**EXERCISE REQUIREMENTS:** Below are records; count the lines that contain "Given" and state only that count.

**SOURCE INFORMATION:**

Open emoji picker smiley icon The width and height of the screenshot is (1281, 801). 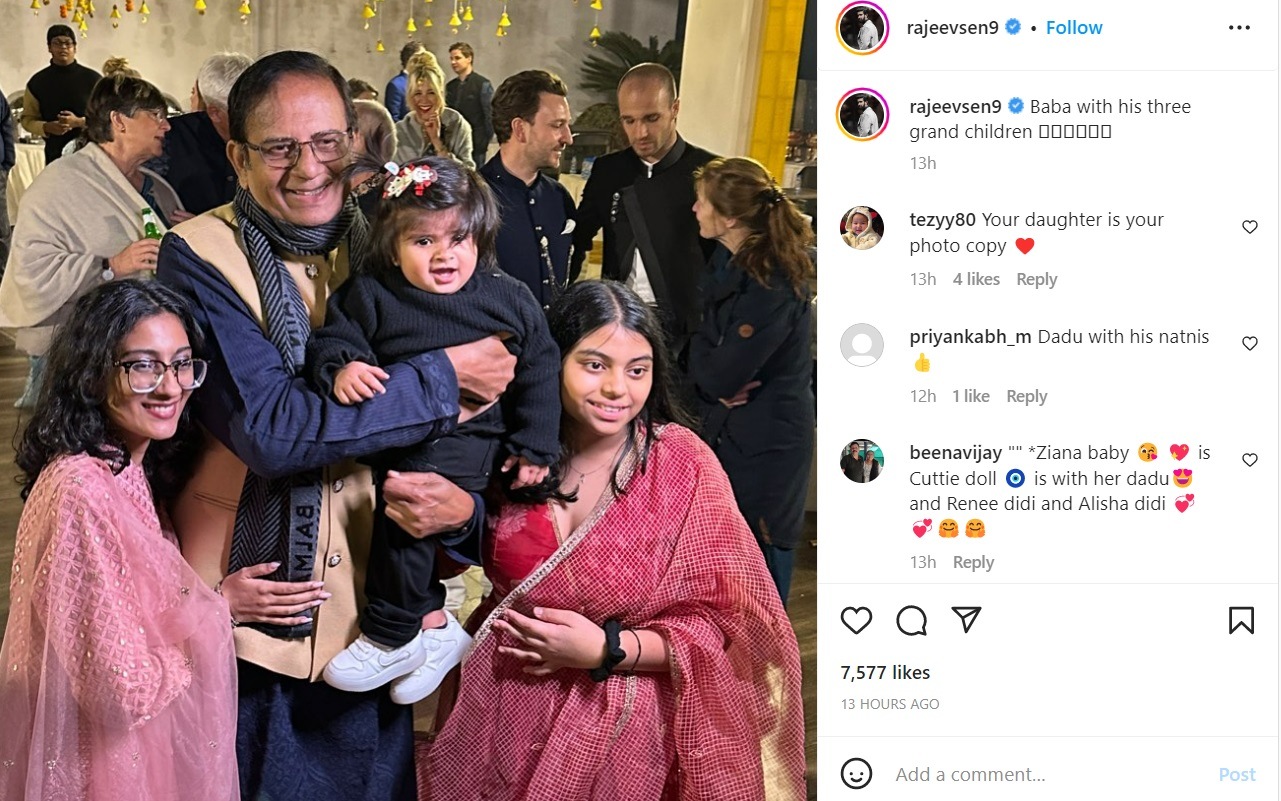856,774
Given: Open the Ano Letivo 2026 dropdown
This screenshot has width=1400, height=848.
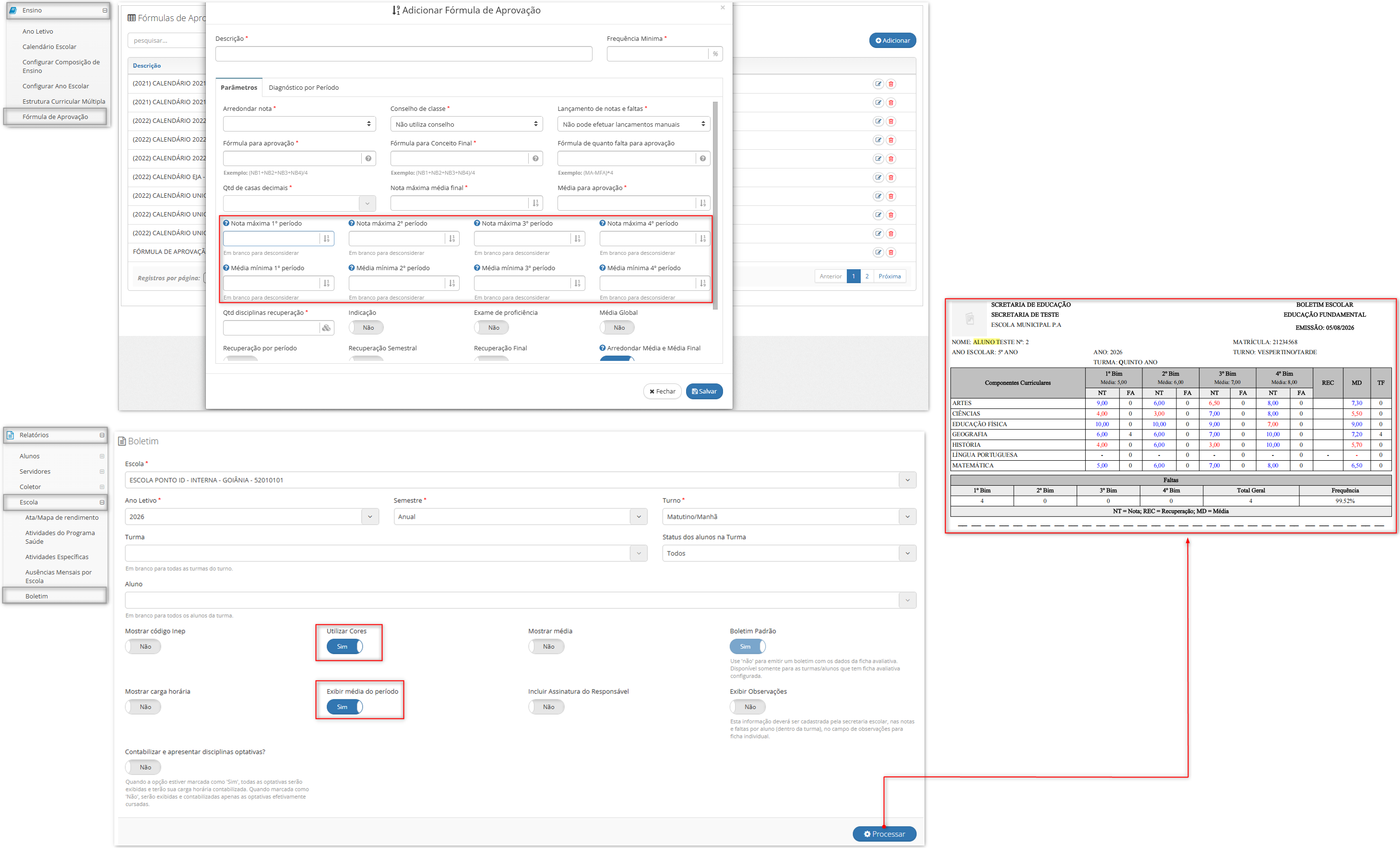Looking at the screenshot, I should coord(252,517).
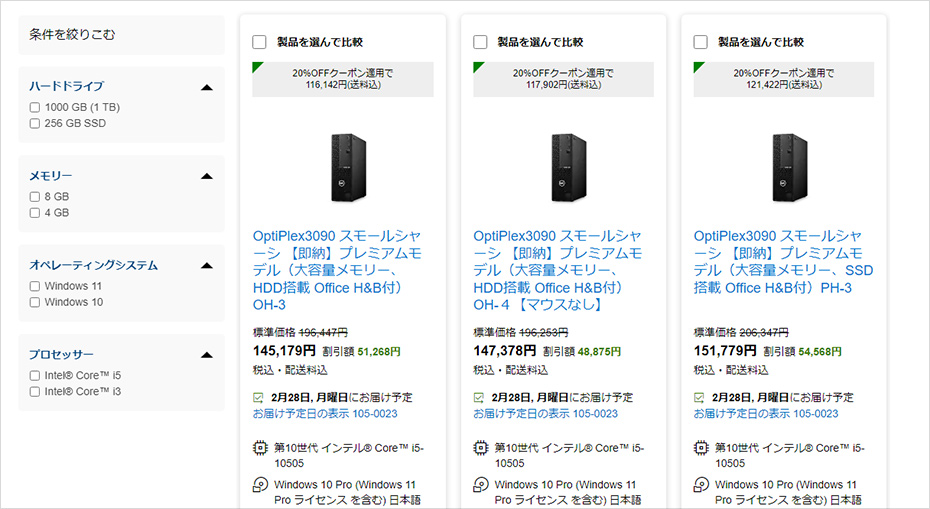The height and width of the screenshot is (509, 930).
Task: Select first product for comparison
Action: click(260, 42)
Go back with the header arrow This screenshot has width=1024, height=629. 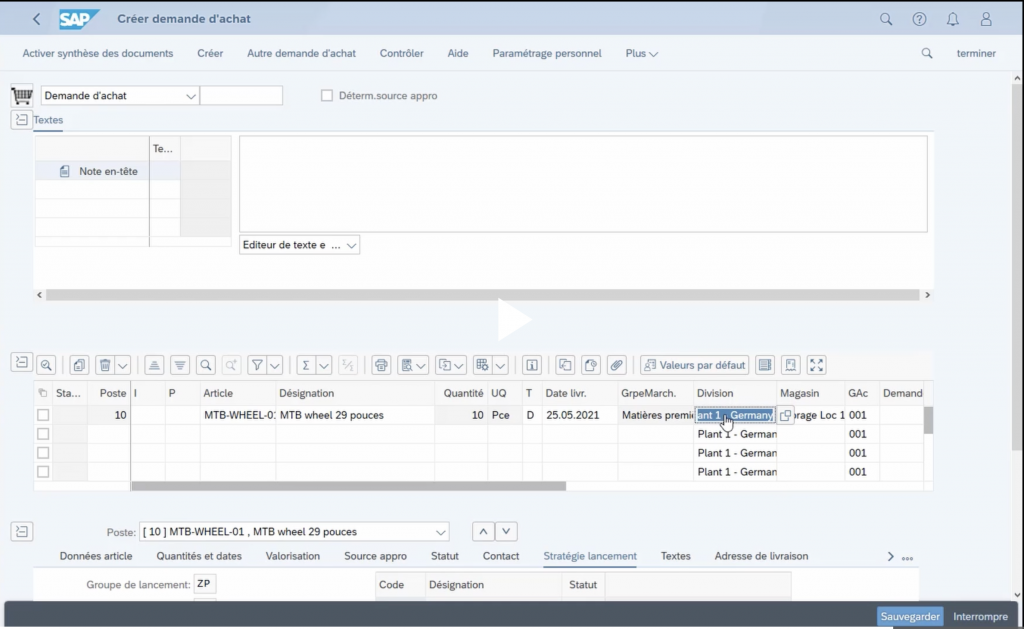37,19
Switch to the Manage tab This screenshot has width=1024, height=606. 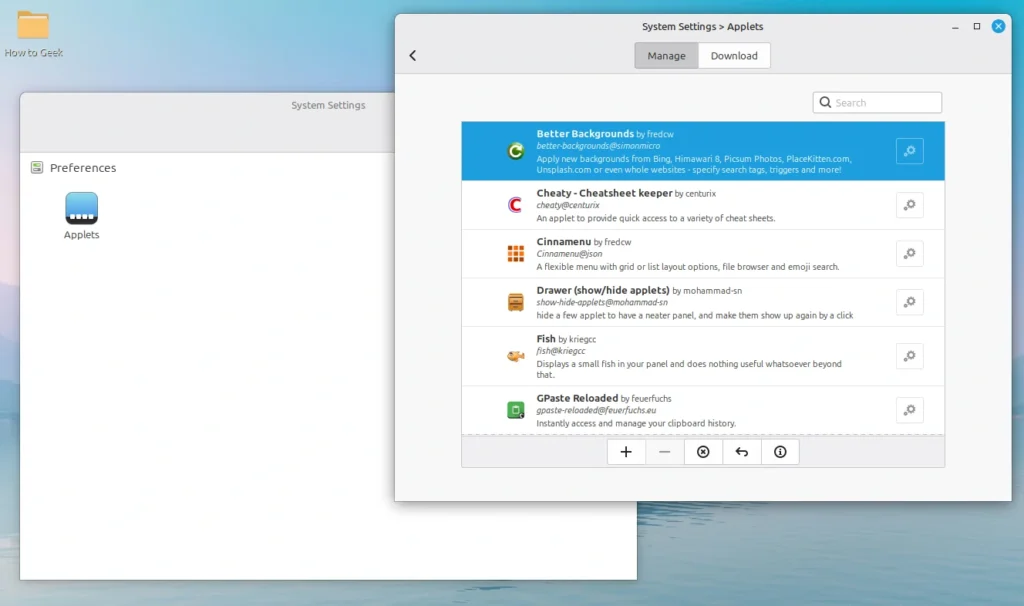[x=665, y=55]
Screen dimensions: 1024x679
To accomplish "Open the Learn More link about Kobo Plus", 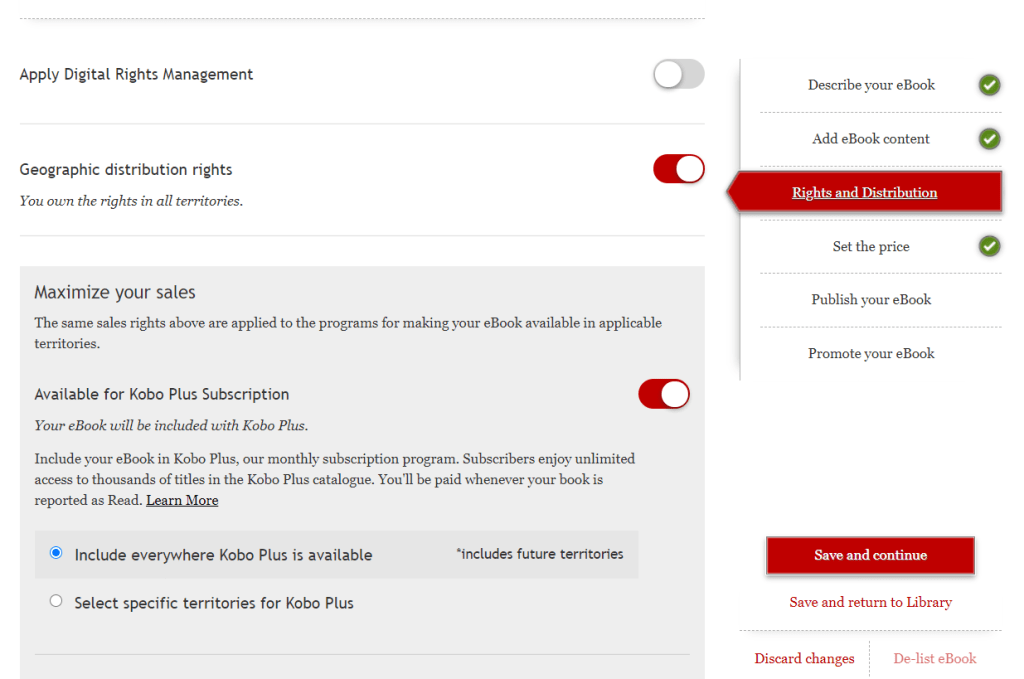I will (x=182, y=500).
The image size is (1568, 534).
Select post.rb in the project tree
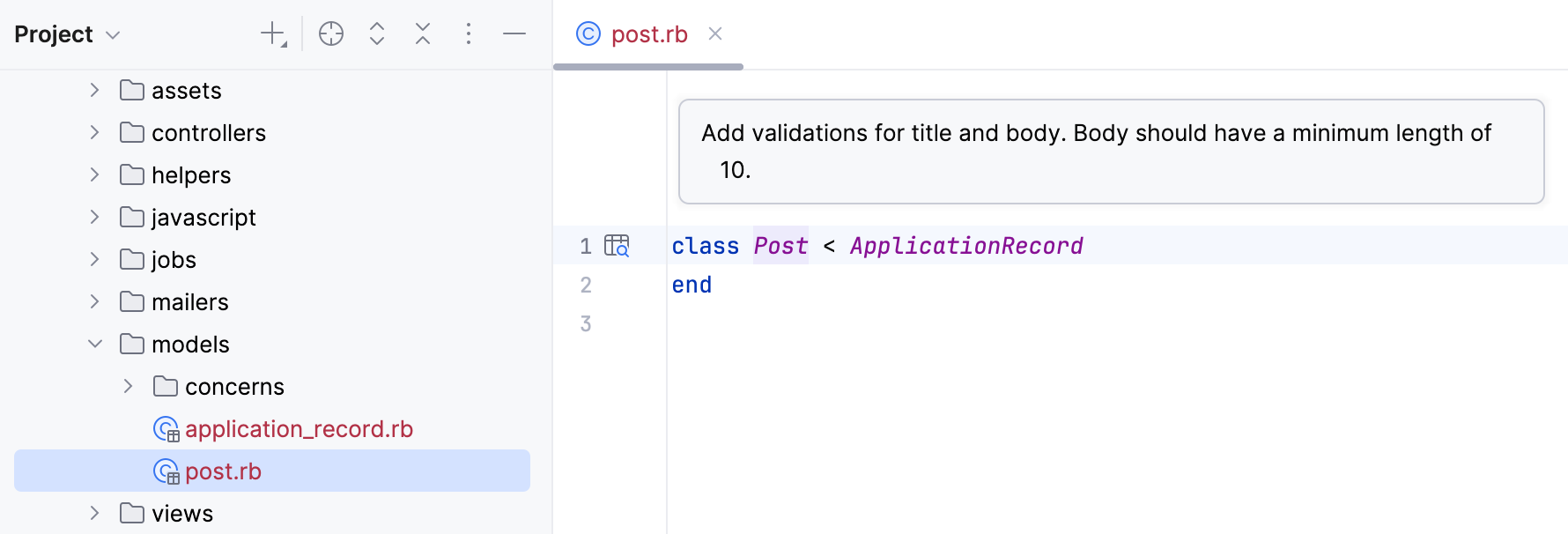pyautogui.click(x=223, y=471)
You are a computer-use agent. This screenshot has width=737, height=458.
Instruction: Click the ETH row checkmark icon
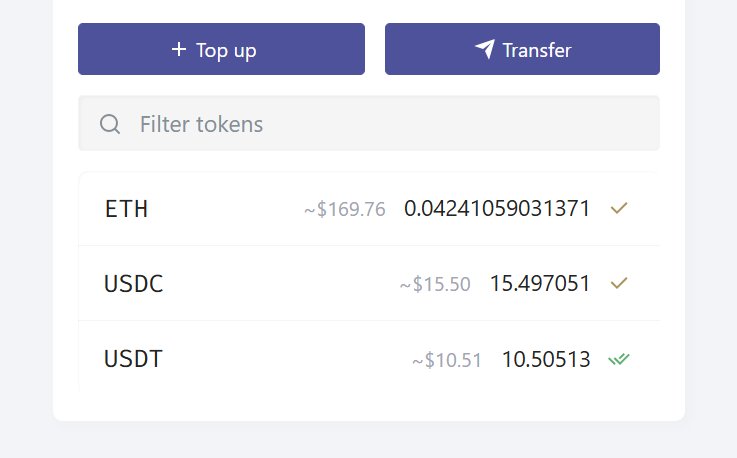pyautogui.click(x=619, y=209)
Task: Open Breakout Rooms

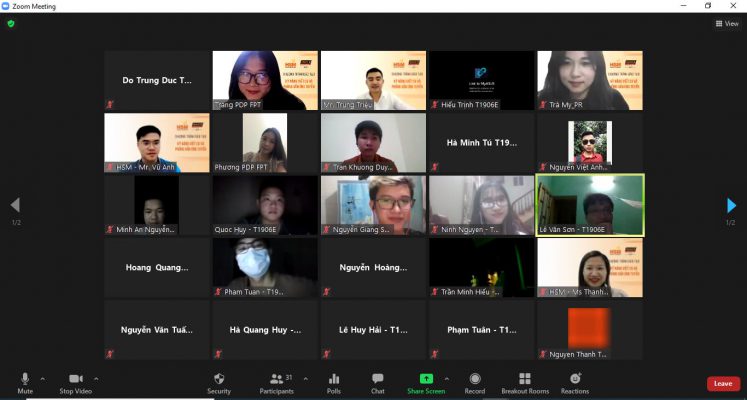Action: click(x=525, y=382)
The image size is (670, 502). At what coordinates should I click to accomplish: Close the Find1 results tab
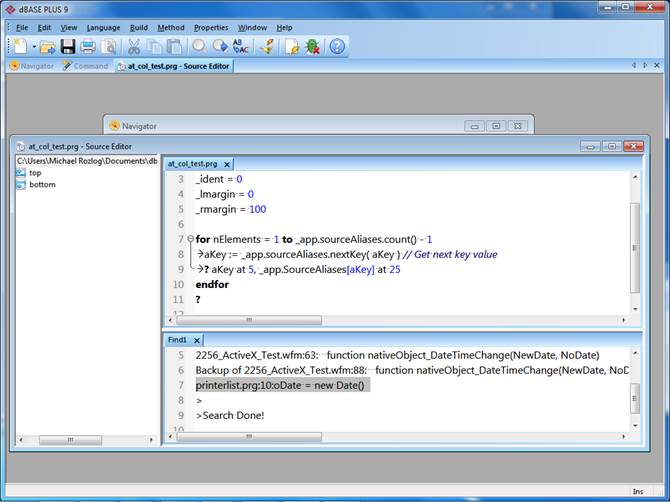(x=197, y=340)
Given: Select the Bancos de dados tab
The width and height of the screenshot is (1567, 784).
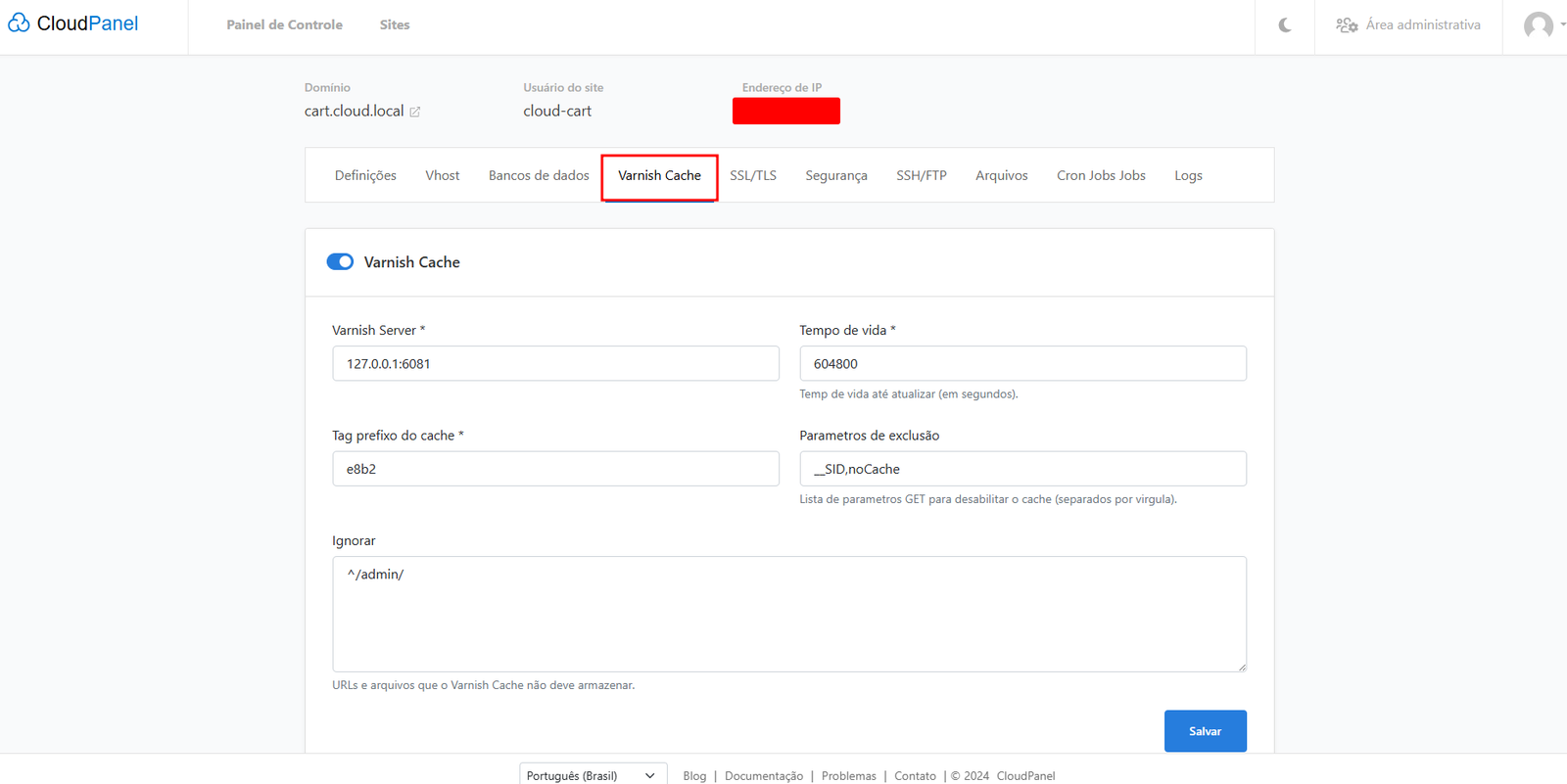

**ANSWER TO THIS PROBLEM:** 2